> What you need to do: Continue the text on Ruth Bader Ginsburg's Supreme Court career from its last sentence.

Document text Block Start

Ginsburg was nominated as an Associate Justice of the Supreme Court by President Bill Clinton on June 14, 1993, to fill the seat vacated by the retirement of Justice Byron White. As she entered her Senate confirmation hearings, Ginsburg carried with the American Bar Association’s Standing Committee on the Federal Judiciary’s “well-qualified” rating – its highest possible rating for prospective justices. The full Senate confirmed her nomination by a vote of 96 to 3 on August 3, 1993, and she was sworn in on August 10, 1993.

Over the course of her tenure on the U.S. Supreme Court, some of Ruth Bader Ginsburg’s written opinions and arguments during deliberations on landmark cases have reflected her lifelong advocacy for gender equality and equal rights. In United States v. Virginia, Ginsburg wrote the Court’s majority opinion holding that the previously male-only Virginia Military Institute could not deny admission to women based solely on their gender. In the case of Olmstead v. L.C., Ginsburg wrote the Court’s majority opinion holding that under Title II of the 1990 Americans with Disabilities Act, persons with mental disabilities have the right to live in the community rather than in institutions if medically and financially approved to do so.

Document text Block End
Records shown Block Start

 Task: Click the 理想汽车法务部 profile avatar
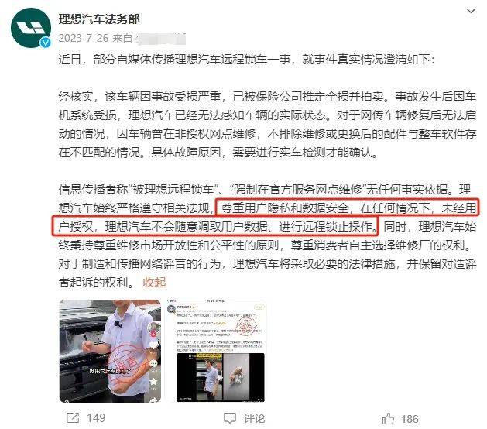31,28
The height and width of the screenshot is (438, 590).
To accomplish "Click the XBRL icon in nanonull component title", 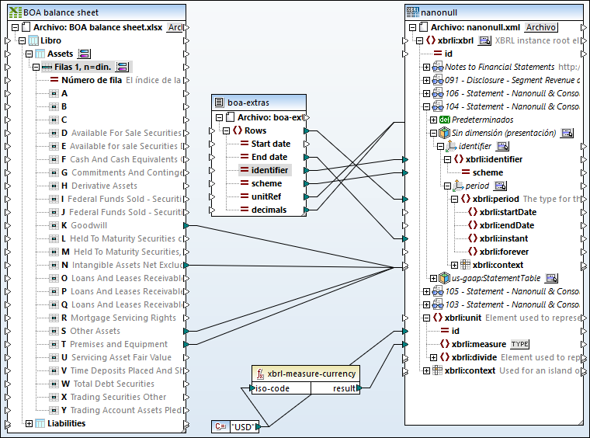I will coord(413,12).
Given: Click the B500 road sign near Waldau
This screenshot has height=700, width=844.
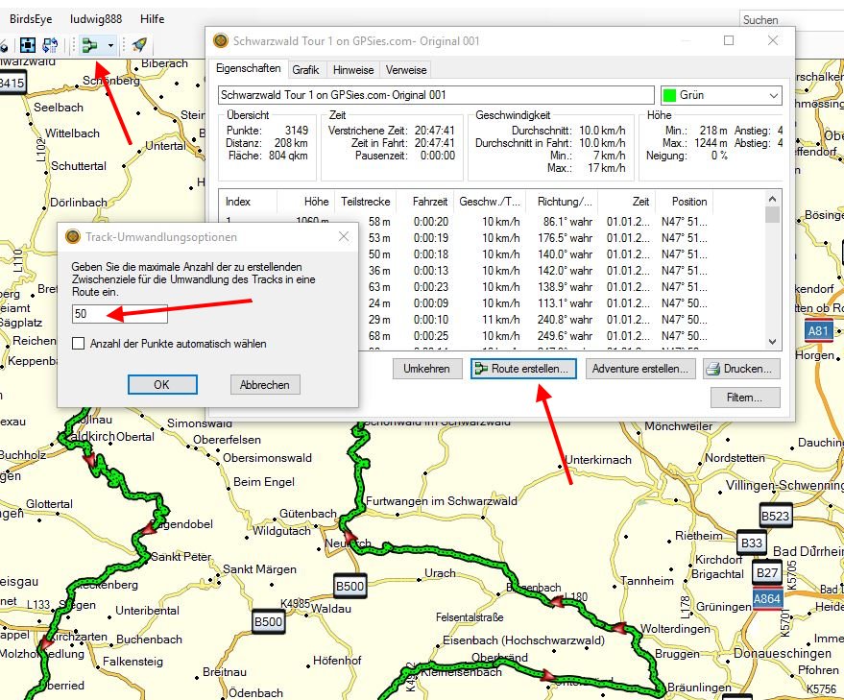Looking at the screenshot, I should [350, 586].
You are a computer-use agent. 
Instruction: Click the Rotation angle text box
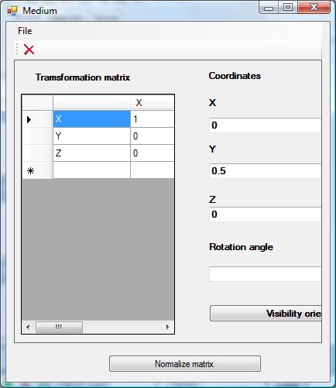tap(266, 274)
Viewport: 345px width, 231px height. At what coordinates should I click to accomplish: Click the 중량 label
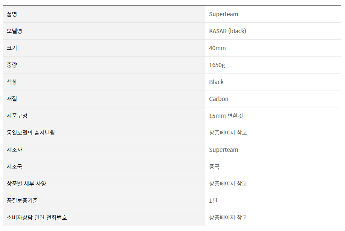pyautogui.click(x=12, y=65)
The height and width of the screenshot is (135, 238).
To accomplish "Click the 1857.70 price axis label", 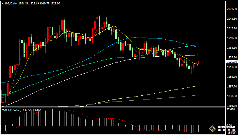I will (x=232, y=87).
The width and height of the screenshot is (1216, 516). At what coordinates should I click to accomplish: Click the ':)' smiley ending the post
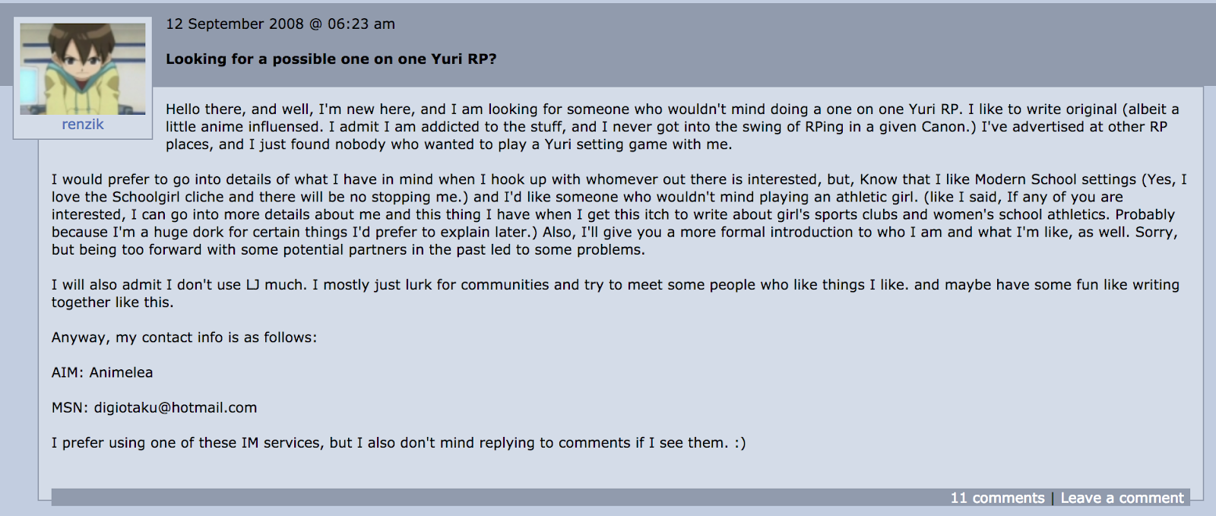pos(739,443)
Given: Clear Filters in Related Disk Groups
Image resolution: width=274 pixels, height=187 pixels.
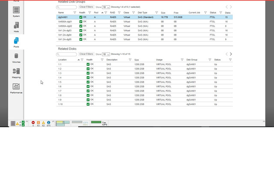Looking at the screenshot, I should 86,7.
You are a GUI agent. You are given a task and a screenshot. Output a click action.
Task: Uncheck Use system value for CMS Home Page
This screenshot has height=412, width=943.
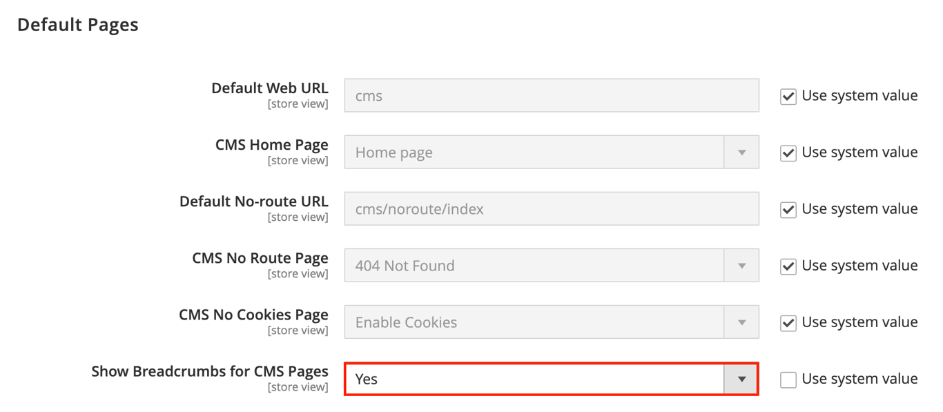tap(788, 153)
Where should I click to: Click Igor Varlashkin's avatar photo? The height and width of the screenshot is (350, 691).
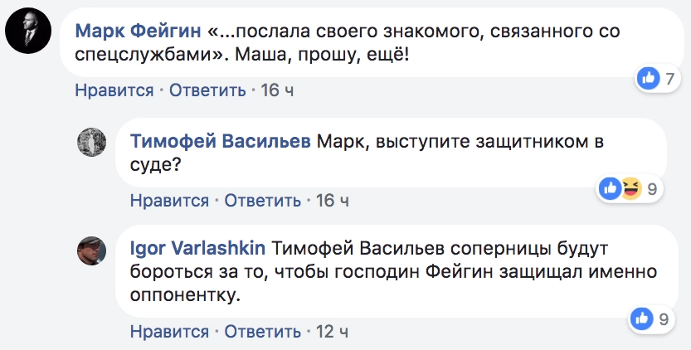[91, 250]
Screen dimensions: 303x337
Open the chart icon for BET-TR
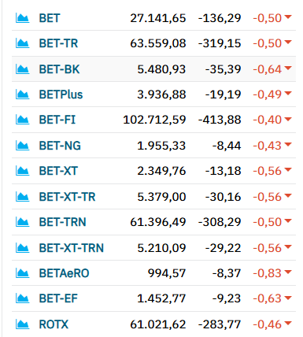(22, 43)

Records shown Block End
Records shown Block Start

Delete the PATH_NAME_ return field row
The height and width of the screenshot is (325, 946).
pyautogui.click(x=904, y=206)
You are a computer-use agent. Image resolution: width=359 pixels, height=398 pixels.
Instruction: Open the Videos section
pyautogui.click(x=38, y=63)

Records shown Block End

> Written answer:
Following Justice Sandra Day O’Connor’s retirement in 2005, and subsequent replacement by Samuel Alito, Justice Ginsburg became for a time the only female member of the Supreme Court. In 2010, Martin Ginsburg passed away from cancer. He is buried at Arlington National Cemetery. Justice Ginsburg frequently cites their marriage as an inspiration for her work. In recent years she has welcomed not one but two new female members of the Court, Justices Sonia Sotomayor and Elena Kagan. Despite frequent rumors of her retirement, she shows no signs of flagging in her commitment to her duties. Through all the challenges and losses she has overcome, Justice Ginsburg has remained steadfast, as an impassioned educator and advocate, and as a thorough and impartial jurist.